In the early days of social media many companies laid down the law when it came to employees engaging during work hours. They pushed IT departments to block sites such as Facebook or Twitter. They asked employees to keep personal smart phones under wraps during the workday. They feared that a workforce more engaged in friends’ baby pictures would surely be a drain on productivity or worse, a path to serious reputation damage.

This strict off-limits policy is changing as businesses now see more benefits than drawbacks to a socially engaged workforce. As a result many companies are evolving their social media policies to reflect this new approach. Here are some reasons why social media at work is a good thing.

Frequent Breaks Boost Productivity
Studies suggest that employees who take the most number of breaks tend to be most productive. Breaks give workers a relief from stress, alleviate boredom and help people return to tasks with focus, concentration and enthusiasm. During breaks many employees turn to social media, to peek at what’s going on with their friends and family. In 2013, market research company Ipsos polled roughly 10,000 workers in 32 countries on social media behavior. The study on behalf of Microsoft, found that 46 percent of workers said their productivity had greatly or somewhat increased because of social media use in the office. “Turns out, the secret to retaining the highest level of productivity over the span of a workday is not working longer—but working smarter with frequent breaks," says The Muse writer Julia Gifford.

Social Media Helps Employees Stay on Trend
Many managers fear that workers will spend all day cyber-loafing instead of tackling their tasks. The reality is that there are only so many cat videos to watch before people seek material of substance. For engaged workers, social media is a treasure trove of industry trends and best practices. Facebook, Twitter and Linked are chock full of articles on marketing trends, lead generation and consumer behavior. There’s even evidence that social media leads to sales. In 2012 Jim Keenan, a social sales specialist issued a report on the impact of social media on quota attainment. His report found that 78.6 percent of salespeople using social media to sell outperformed those who weren’t using social media.

Progressive Social Media Polices Attract Millennials 
Younger and tech savvy workers are so integrated with social media; it would be strange for them to leave that part of their lives at the office door. Companies that have a more liberal social media policy will attract younger workers and conversely ones that ban it create an old-fashioned corporate culture. Workers that feel less division between work and personal lives enjoy coming to work and in many cases become your company's most active social promoters.  

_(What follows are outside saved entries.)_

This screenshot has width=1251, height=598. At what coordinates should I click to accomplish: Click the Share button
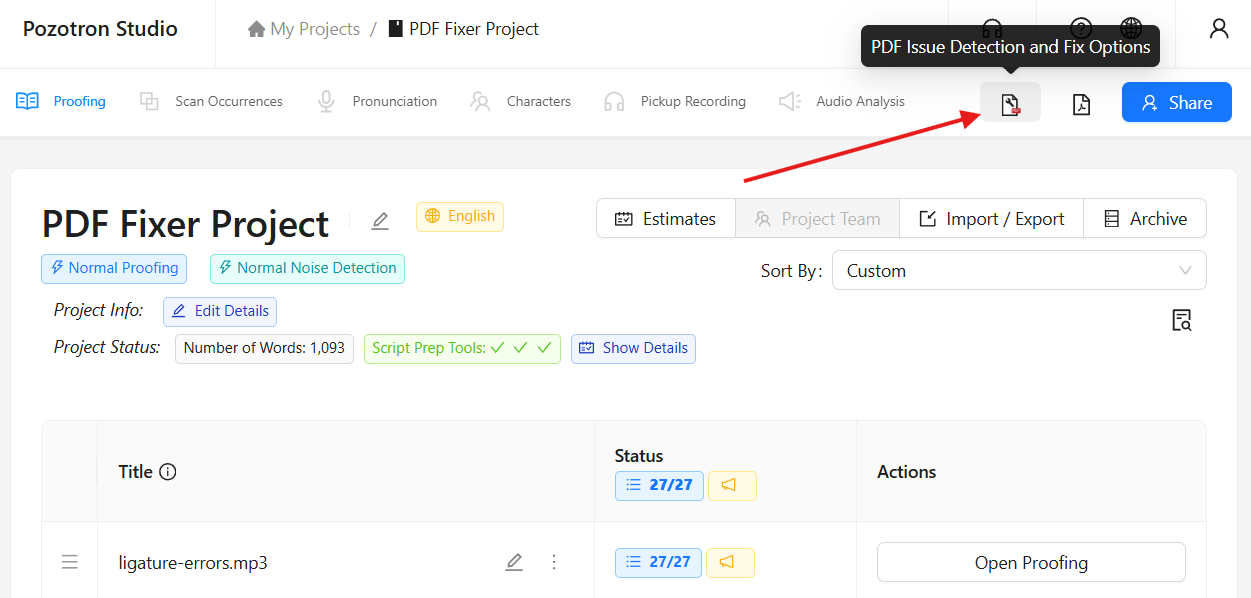[x=1176, y=102]
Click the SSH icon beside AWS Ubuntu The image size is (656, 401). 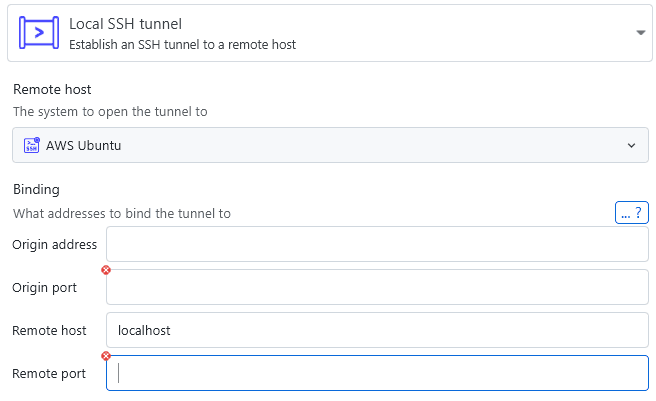pos(31,145)
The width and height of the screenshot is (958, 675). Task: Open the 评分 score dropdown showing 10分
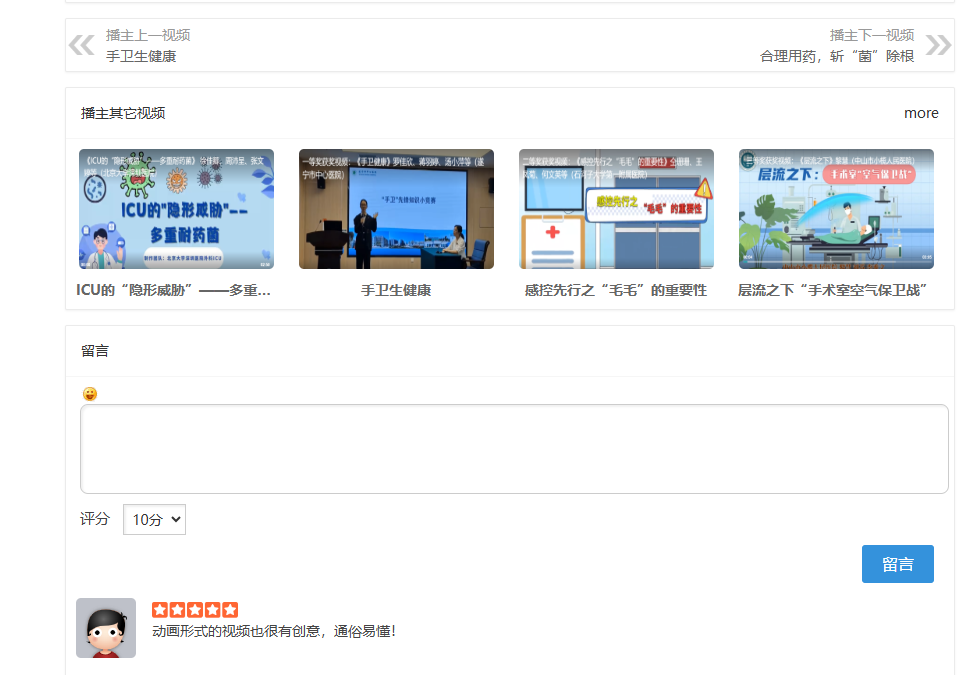(x=154, y=519)
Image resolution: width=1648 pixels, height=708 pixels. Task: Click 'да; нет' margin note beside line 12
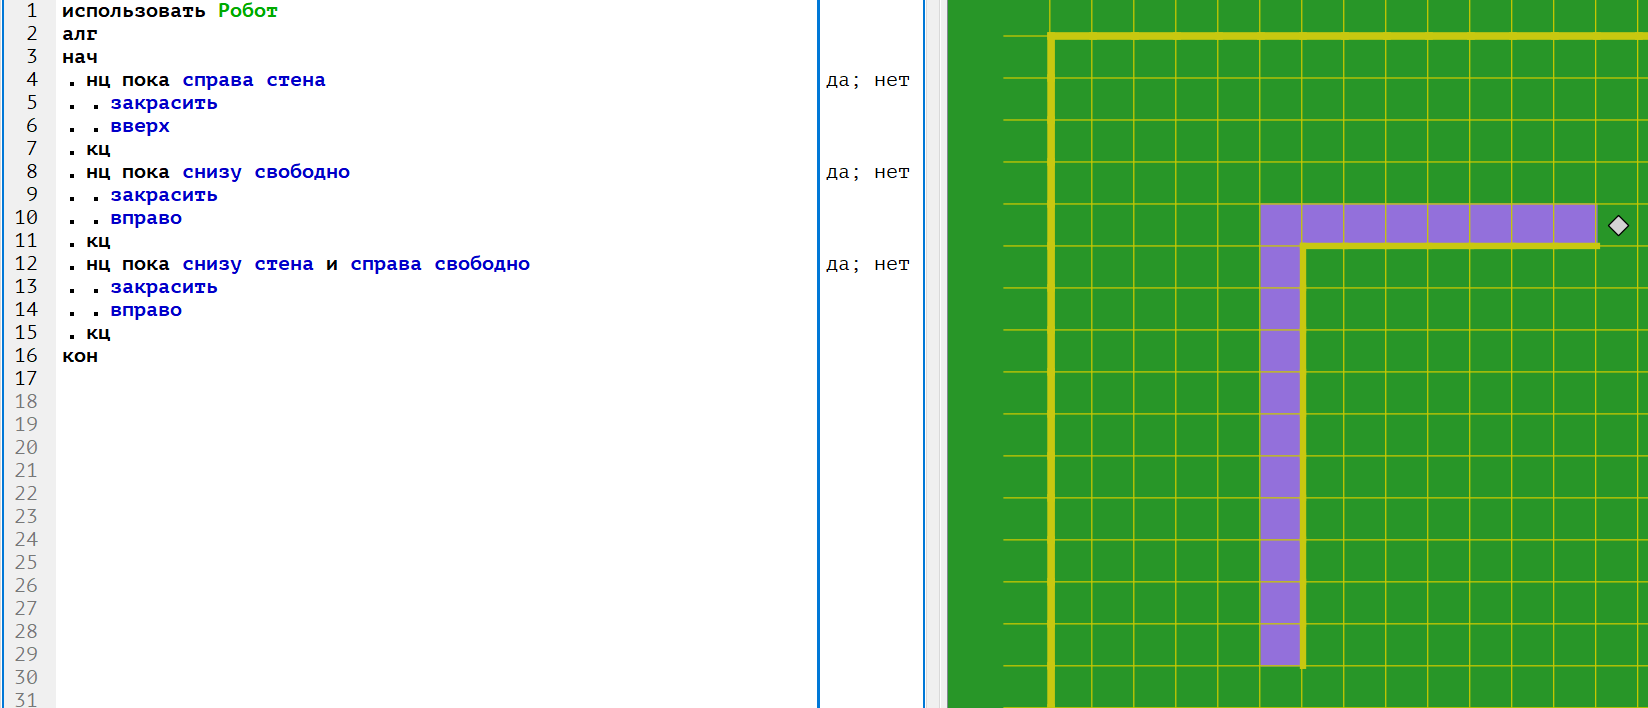click(x=867, y=264)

Promotes Healthy Competition
Social media can be a way to inspire and motivate positive change within an organization. Ethics Resource Center President Patricia J. Harned, Ph.D., says that active social networkers “have a really strong interest in the culture of the workplace. They are more likely to be responsive if you’re making use of social media networks to address company culture and employee concerns.”

In every organization there’s a pool of employees that are very passionate about what they do and they are quick to broadcast the company’s achievements. These employees are a great asset to an organization. One way to promote beneficial social chatter is by capturing each employee’s social equity score. A social equity score measures the positive influence of a person in his or her social circle. This score is an important part of the Cafyne social media security platform. The more positive material an employee posts, the higher their social equity impact score. The quicker an organization identifies their influencers, the quicker they can reward the behavior and encourage other employees to join in the conversation.